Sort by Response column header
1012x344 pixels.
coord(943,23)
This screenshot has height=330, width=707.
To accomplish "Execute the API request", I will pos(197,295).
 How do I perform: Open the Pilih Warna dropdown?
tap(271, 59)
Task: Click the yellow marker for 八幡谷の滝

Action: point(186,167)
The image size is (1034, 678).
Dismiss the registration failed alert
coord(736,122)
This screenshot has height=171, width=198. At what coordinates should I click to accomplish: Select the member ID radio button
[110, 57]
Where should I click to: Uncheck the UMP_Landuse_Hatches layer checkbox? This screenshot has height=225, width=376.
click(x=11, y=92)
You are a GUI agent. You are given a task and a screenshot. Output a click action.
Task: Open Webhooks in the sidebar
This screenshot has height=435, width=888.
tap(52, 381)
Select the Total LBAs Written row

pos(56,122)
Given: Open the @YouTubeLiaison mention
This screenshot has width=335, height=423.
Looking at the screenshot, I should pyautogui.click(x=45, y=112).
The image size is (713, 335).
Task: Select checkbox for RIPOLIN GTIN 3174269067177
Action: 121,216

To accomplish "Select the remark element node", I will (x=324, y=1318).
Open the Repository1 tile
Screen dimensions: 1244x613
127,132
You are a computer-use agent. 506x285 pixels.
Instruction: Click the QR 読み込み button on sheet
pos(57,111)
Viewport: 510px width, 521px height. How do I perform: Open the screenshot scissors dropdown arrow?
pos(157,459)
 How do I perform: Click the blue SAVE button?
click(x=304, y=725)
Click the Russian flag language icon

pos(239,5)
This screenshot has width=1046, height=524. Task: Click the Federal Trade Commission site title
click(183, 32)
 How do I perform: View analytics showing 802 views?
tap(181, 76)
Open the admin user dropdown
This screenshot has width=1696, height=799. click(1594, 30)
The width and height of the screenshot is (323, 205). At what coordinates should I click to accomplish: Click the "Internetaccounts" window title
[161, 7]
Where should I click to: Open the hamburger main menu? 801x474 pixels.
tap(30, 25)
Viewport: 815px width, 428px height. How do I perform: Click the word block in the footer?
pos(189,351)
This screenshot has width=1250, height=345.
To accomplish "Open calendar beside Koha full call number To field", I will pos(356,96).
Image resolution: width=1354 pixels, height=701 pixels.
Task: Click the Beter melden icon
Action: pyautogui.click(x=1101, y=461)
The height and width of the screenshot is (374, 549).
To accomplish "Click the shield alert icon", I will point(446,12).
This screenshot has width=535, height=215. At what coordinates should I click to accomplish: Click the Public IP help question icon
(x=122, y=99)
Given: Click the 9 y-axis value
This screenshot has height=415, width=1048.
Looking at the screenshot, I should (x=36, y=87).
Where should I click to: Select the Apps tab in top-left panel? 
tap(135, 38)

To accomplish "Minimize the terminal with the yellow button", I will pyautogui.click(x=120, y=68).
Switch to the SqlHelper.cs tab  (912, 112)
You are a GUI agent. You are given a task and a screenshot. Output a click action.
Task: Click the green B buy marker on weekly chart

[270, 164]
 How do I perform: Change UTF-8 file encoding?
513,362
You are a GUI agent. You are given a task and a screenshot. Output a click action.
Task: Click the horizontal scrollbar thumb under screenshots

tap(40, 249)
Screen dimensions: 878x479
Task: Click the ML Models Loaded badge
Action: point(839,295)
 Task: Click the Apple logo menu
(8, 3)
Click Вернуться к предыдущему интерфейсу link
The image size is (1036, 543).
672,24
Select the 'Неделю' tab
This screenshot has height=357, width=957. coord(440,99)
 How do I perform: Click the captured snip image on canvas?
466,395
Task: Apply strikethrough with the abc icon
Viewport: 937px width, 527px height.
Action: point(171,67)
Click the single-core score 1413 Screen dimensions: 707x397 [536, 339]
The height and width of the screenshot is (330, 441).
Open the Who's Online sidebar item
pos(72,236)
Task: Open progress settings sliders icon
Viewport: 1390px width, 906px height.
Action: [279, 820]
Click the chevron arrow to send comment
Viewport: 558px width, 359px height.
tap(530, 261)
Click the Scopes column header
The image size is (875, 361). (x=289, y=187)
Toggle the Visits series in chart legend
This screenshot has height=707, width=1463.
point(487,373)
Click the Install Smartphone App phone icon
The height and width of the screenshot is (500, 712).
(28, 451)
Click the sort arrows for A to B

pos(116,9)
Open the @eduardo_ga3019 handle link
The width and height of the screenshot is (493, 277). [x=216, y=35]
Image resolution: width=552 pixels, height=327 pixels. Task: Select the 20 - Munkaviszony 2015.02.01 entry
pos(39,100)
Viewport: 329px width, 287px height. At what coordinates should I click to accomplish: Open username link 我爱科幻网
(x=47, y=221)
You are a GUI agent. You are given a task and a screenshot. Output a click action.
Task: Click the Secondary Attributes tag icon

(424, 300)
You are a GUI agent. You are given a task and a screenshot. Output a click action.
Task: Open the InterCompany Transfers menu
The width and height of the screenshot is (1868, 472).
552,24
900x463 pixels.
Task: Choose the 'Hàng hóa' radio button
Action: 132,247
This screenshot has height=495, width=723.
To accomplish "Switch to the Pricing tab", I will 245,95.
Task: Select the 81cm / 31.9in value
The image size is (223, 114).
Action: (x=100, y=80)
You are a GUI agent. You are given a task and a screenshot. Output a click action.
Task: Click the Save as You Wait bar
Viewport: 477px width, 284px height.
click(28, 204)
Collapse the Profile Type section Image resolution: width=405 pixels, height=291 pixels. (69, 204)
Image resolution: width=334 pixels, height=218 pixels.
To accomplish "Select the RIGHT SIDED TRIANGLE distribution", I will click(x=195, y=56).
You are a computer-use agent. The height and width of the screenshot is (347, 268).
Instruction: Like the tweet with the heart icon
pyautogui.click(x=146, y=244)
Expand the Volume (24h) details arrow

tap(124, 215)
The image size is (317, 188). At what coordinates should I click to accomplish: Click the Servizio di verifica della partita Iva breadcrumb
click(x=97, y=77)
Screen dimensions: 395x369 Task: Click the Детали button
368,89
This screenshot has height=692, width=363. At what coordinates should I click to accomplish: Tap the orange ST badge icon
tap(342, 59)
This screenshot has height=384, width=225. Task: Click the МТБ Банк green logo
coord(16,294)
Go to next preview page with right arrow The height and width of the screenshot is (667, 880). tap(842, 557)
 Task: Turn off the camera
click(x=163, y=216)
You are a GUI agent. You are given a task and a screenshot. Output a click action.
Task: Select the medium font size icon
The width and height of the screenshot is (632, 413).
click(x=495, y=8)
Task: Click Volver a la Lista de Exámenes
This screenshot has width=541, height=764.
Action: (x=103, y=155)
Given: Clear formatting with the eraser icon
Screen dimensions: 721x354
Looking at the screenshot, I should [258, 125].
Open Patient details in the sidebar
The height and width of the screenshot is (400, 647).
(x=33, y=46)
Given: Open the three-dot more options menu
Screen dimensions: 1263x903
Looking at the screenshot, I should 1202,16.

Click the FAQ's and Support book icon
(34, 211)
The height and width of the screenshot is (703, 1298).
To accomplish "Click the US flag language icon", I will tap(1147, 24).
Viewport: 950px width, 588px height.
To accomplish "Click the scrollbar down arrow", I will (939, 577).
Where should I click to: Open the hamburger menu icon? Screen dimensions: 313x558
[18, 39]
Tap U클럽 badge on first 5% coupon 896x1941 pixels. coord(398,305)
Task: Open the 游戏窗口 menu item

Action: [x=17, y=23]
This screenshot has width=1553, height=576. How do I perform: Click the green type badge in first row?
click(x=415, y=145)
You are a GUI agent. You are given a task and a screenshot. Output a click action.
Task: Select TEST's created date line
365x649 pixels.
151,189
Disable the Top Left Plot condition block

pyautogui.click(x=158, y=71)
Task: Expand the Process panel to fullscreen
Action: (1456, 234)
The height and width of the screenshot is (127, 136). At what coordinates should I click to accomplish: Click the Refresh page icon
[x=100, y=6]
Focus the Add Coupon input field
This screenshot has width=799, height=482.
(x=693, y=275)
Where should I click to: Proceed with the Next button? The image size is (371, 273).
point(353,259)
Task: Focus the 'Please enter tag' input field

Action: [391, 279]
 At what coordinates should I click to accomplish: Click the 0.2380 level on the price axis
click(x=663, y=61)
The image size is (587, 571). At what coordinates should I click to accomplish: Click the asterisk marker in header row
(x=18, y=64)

__WHAT TO WORK ON__
Please tally the lines of the entries that contain the string "Switch" and reply with the count alone.

__ANSWER AREA__
2